Answers developed through systematic analysis using IHL, JWT, command responsibility doctrine, and lesser-evil reasoning for genuine dilemmas.

Option Design

5 options representing: (1) immediate action, (2) principled restraint, (3) compromise/middle-ground, (4) creative alternatives, (5) delay/process. No "prefer not to say."

Themes Covered

Autonomous weapons, torture/interrogation, civilian casualties, nuclear deterrence, dual-use tech, war crimes, cyber warfare, asymmetric warfare, child soldiers, triage scenarios.

05 — Cross-Dataset Insights

What We Learn From Both Tests

Different Virtues for Different Contexts: No single model embodies all virtues equally. Gemma excels at character-based everyday ethics. Llama handles high-stakes consequentialist reasoning. This mirrors human expertise—a good parent isn't necessarily a good general.

Complexity Reveals Limitations: Moving from 3 to 5 options exposed brittleness in all models. Even Llama's 75% means significant error rates. As moral complexity increases, current LLMs approach the limits of computable ethics.

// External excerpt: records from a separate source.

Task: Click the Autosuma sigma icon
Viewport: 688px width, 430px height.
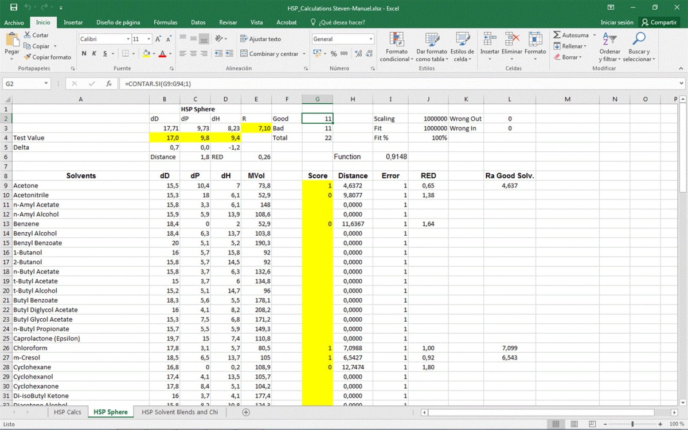Action: 557,35
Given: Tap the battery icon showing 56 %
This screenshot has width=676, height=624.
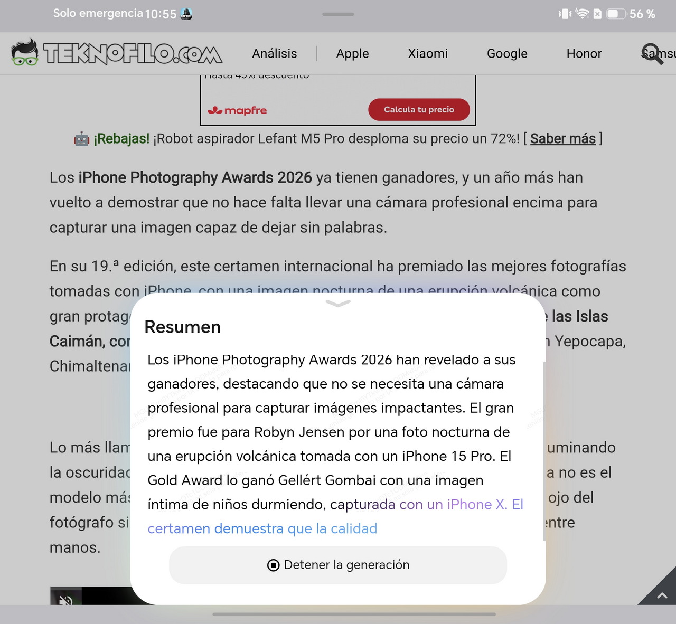Looking at the screenshot, I should point(616,14).
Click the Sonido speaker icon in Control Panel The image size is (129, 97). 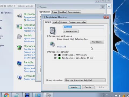tap(19, 37)
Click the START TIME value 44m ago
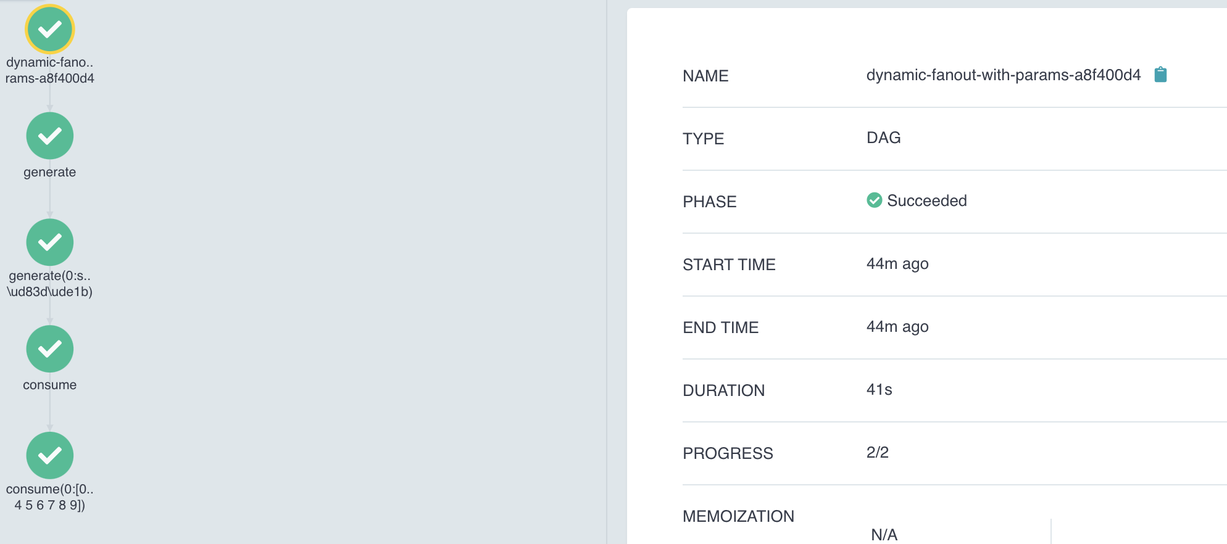This screenshot has height=544, width=1227. pyautogui.click(x=897, y=263)
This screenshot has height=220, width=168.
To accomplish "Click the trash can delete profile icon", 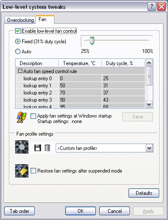I will pyautogui.click(x=47, y=148).
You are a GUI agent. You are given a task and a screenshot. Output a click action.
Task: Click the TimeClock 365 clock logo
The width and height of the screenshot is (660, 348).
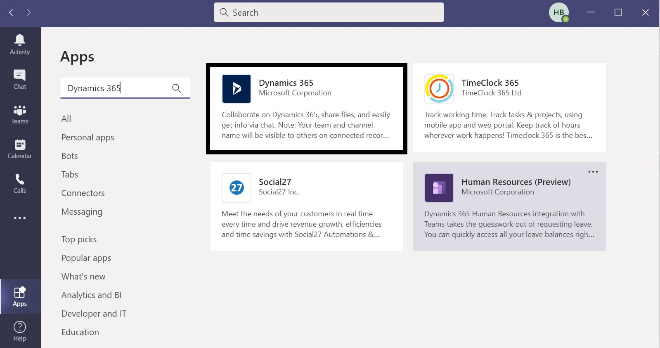pyautogui.click(x=439, y=89)
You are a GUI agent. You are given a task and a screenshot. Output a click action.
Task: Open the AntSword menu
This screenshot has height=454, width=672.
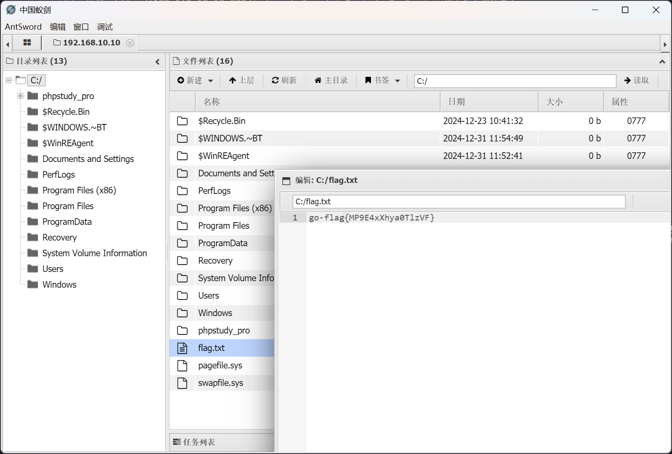click(x=23, y=27)
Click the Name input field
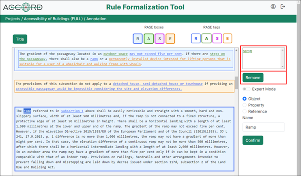This screenshot has width=301, height=176. (x=263, y=127)
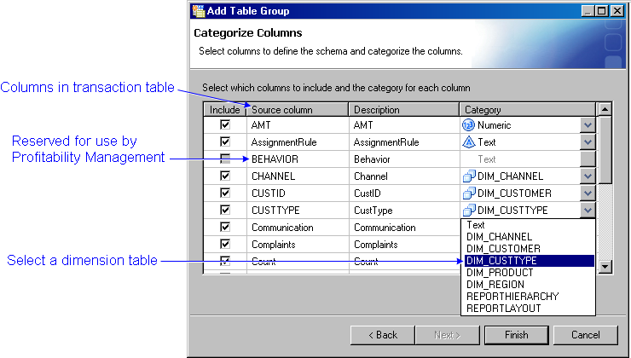Sort by the Source column header
Viewport: 631px width, 358px height.
(x=297, y=110)
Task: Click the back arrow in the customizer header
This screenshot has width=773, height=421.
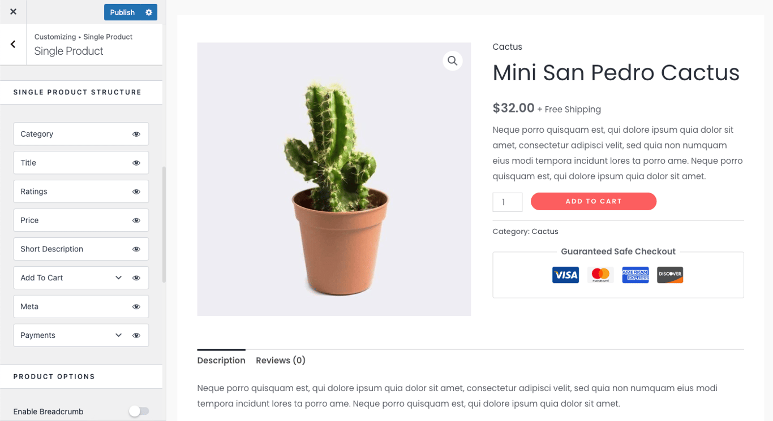Action: 12,44
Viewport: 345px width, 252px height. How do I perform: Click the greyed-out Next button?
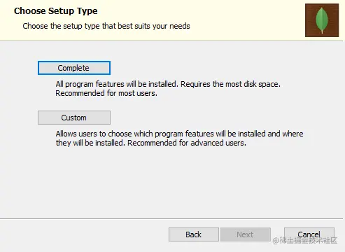coord(246,235)
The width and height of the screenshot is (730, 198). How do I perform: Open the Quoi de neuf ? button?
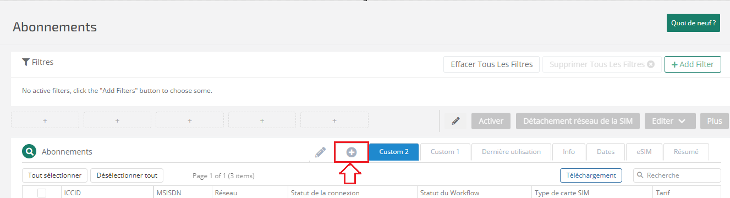(x=693, y=23)
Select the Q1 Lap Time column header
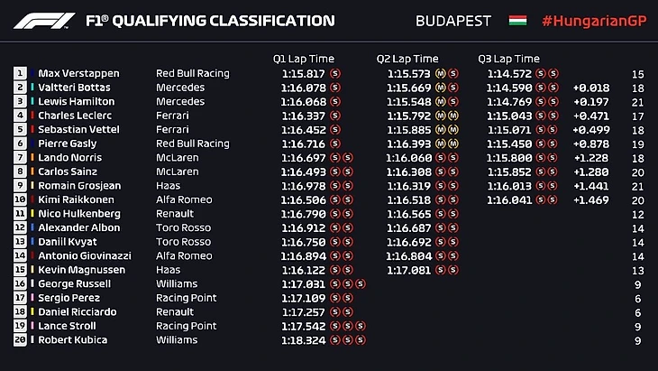The width and height of the screenshot is (658, 371). [x=304, y=59]
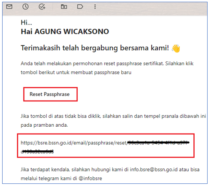Open the Move to folder icon
The height and width of the screenshot is (186, 211).
[x=64, y=6]

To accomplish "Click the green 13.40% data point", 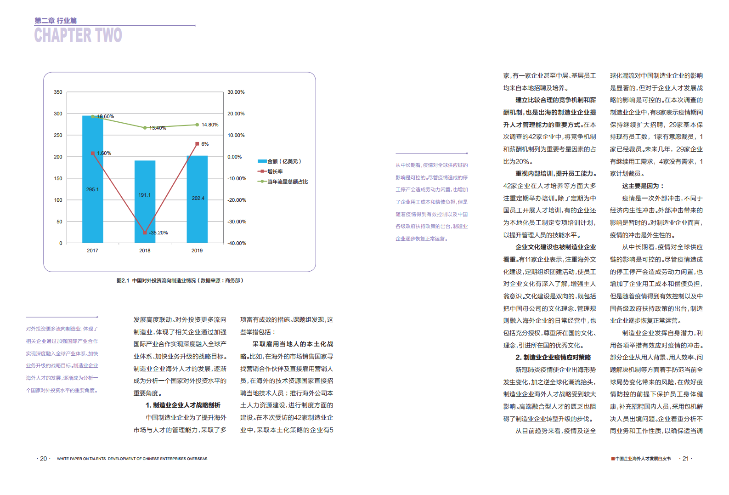I will click(145, 128).
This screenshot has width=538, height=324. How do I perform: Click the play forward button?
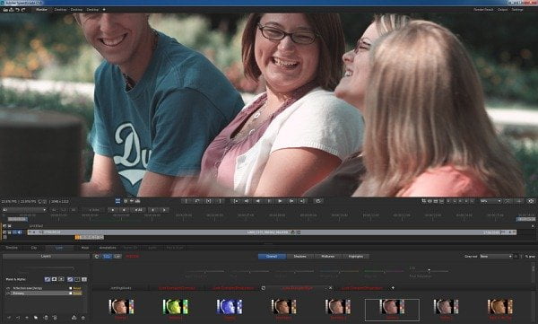point(280,201)
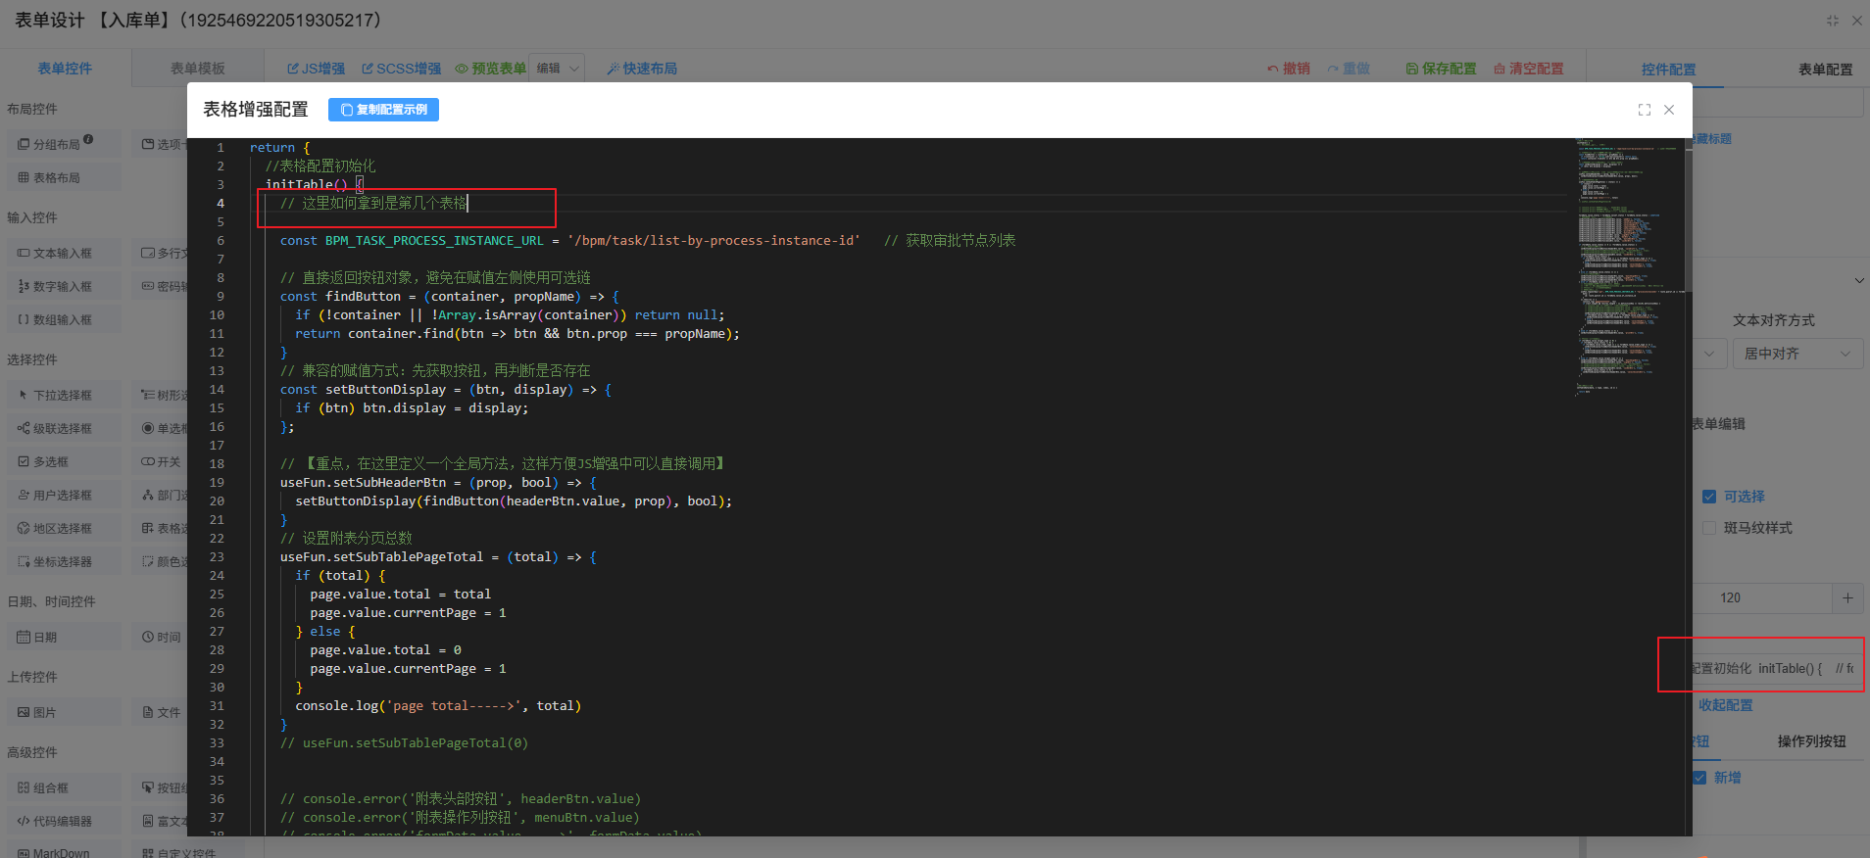Collapse settings via 收起配置 link

(x=1725, y=705)
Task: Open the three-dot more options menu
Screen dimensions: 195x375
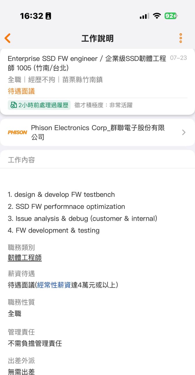Action: 181,38
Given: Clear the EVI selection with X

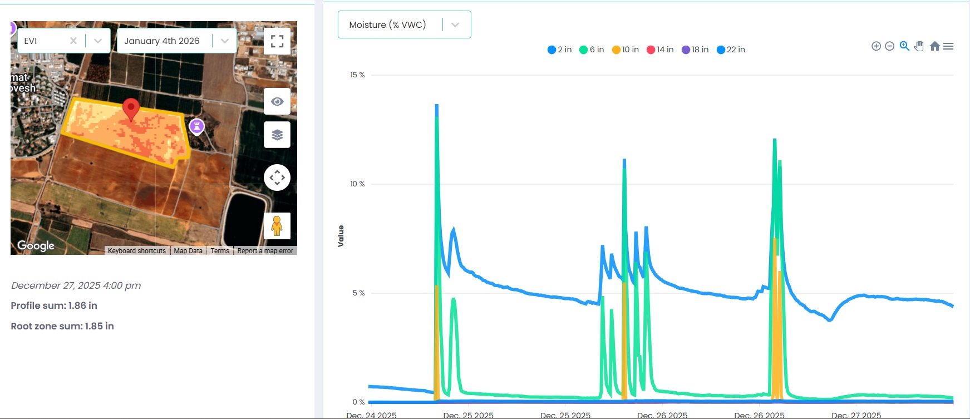Looking at the screenshot, I should [x=73, y=41].
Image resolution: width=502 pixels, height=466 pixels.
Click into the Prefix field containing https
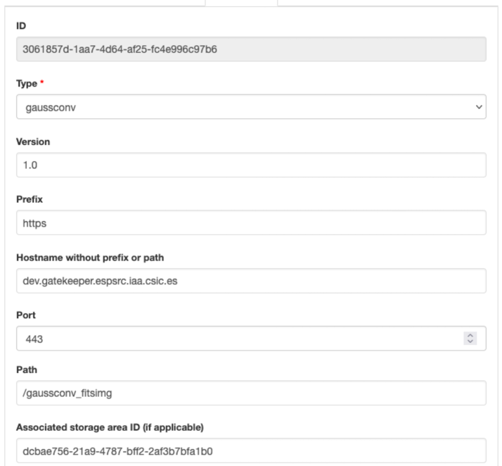click(x=250, y=223)
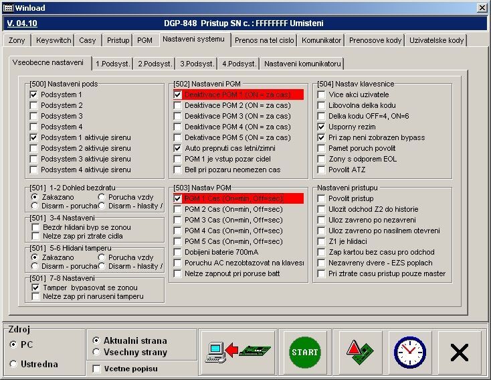This screenshot has width=491, height=380.
Task: Toggle Auto prepnuti cas letni/zimni checkbox
Action: pos(178,147)
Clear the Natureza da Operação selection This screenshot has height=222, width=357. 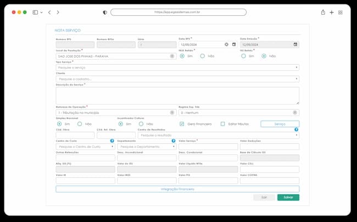172,112
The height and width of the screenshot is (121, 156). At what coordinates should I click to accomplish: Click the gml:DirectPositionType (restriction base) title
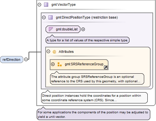point(87,17)
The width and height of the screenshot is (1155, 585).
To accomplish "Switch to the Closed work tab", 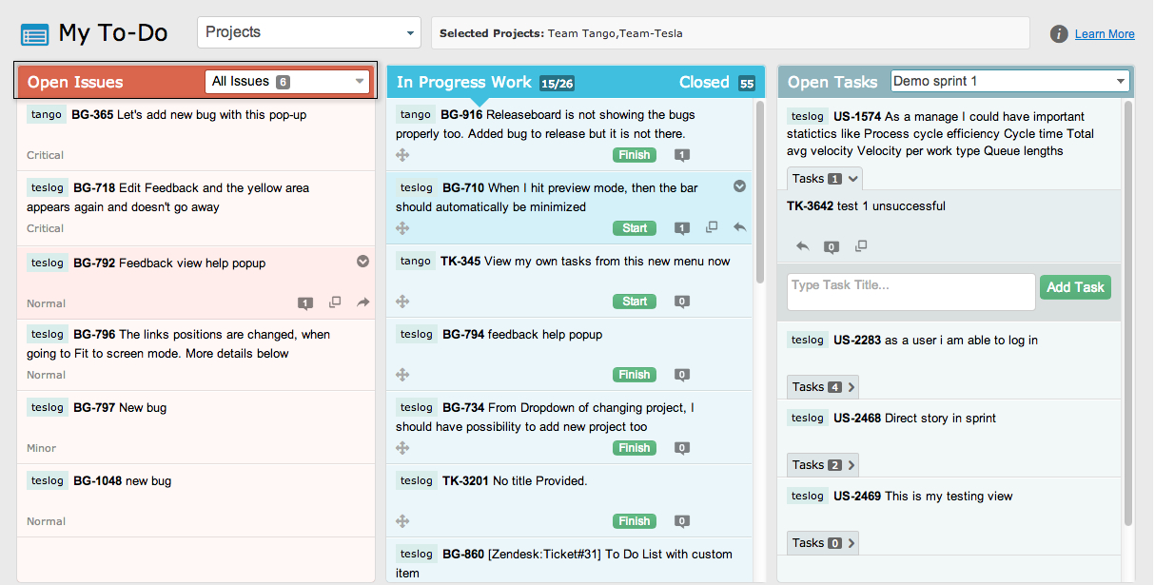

Size Still Doesn't Predict Virtue: Gemma (31B) beat larger models in family contexts, but Llama (70B) won in military. DeepSeek's MoE architecture (~671B) didn't dominate either. Architecture and training matter more than parameter count.

Generalization Gap: Performance on one ethical domain doesn't predict performance on another. This has profound implications for safety: a model that passes everyday ethics evals may fail catastrophically in high-stakes scenarios.